Rational design of three Co(II) coordination polymers based on a semirigid tricarboxylate ligand: Syntheses, structural variability, electrochemical behavior, magnetic and photocatalytic properties

Abstract

Three novel Co(II) based coordination polymers (CPs) are fabricated using the 5-(2-carboxylphenoxy)isophthalic acid (H3L) and different N-donor configuration under the solvothermal conditions, namely, [Co2(L)(1,4-bibt)(μ3OH)]n (1), [Co(HL)(4,4′-bidpe)]n (2), and [Co(HL)(tib)]n (3) (1,4-bibt = 1,4-bis(imidazol-1-yl)butane, 4,4′-bidpe = 4,4′-bis(imidazolyl)diphenylether, tib = 1,3,5-tris(1-imidazolyl)benzene).
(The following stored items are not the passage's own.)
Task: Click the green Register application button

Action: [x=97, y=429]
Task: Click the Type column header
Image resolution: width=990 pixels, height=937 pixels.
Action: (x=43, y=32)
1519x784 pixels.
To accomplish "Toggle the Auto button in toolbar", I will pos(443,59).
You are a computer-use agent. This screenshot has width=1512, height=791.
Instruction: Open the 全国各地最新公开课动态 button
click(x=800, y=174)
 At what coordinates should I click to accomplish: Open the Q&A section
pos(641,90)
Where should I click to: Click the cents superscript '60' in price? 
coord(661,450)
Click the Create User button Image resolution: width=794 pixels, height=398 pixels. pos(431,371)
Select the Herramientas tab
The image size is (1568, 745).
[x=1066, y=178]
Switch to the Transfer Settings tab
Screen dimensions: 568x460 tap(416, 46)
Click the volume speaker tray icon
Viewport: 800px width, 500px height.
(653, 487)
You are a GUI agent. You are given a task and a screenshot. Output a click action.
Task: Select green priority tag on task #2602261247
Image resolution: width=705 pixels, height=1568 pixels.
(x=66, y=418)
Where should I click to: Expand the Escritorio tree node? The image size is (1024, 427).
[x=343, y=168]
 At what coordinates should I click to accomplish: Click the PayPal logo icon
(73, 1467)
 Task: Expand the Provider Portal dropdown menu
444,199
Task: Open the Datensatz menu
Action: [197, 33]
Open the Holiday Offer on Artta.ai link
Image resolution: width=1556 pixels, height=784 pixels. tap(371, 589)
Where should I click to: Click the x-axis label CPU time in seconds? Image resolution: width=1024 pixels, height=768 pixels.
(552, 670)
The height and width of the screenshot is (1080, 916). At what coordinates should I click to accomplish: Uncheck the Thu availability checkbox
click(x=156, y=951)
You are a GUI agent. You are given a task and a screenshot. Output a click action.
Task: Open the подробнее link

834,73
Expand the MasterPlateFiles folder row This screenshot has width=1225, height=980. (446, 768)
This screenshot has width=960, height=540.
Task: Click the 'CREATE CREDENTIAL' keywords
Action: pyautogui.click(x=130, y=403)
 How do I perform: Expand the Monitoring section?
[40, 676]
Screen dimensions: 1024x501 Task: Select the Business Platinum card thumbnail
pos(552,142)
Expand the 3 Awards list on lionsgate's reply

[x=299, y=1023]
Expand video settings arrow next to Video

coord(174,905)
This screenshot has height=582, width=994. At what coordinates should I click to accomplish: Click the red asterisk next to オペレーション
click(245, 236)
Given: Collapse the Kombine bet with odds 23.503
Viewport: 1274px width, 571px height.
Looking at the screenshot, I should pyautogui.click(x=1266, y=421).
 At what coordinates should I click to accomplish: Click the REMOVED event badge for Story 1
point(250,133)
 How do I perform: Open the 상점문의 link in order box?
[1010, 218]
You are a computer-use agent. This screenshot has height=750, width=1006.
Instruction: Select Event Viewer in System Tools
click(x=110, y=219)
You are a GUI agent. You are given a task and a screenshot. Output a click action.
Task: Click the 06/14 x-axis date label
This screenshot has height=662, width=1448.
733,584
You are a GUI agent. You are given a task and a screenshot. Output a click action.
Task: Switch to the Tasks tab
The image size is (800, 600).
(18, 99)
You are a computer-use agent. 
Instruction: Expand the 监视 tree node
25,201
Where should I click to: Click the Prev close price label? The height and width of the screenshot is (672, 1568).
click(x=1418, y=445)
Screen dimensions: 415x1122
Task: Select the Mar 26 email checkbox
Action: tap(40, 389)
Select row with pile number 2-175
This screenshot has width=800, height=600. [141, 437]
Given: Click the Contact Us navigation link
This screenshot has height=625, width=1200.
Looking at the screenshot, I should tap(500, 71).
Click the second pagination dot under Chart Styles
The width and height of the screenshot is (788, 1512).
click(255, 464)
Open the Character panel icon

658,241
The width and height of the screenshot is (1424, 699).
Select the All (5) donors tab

The configuration of 1–3 are confirmed by various characterization analysis. The CP 1 possesses an unprecedented (3,10)-connected 3D architecture with a unique tetranuclear [Co4(µ3OH)2(COO)4]2+cluster. Interestingly, when the H3L ligands are not calculated, the whole structure of N-donor still shows a 3-fold interpenetrating dia 3D framework (3D + 3D → 3D). Moreover, CPs 2 and 3 are 3D supramolecular structure with significant differences structures. The CP 2 shows a 2D sql uninodal 4-connected 2D network with the Schläfli symbol (44•62), while CP 3 exhibits an unprecedented 2D framework. And both 2 and 3 construct 3D supramolecular architecture through H-bonds between the two adjacent 2D networks. Comparing CPs 1–3 shows that the N-donor ligands play a key role in adjusting the final structures. Furthermore, the electrochemical behavior, magnetic properties and photocatalytic activity of 1–3 are also discussed in details.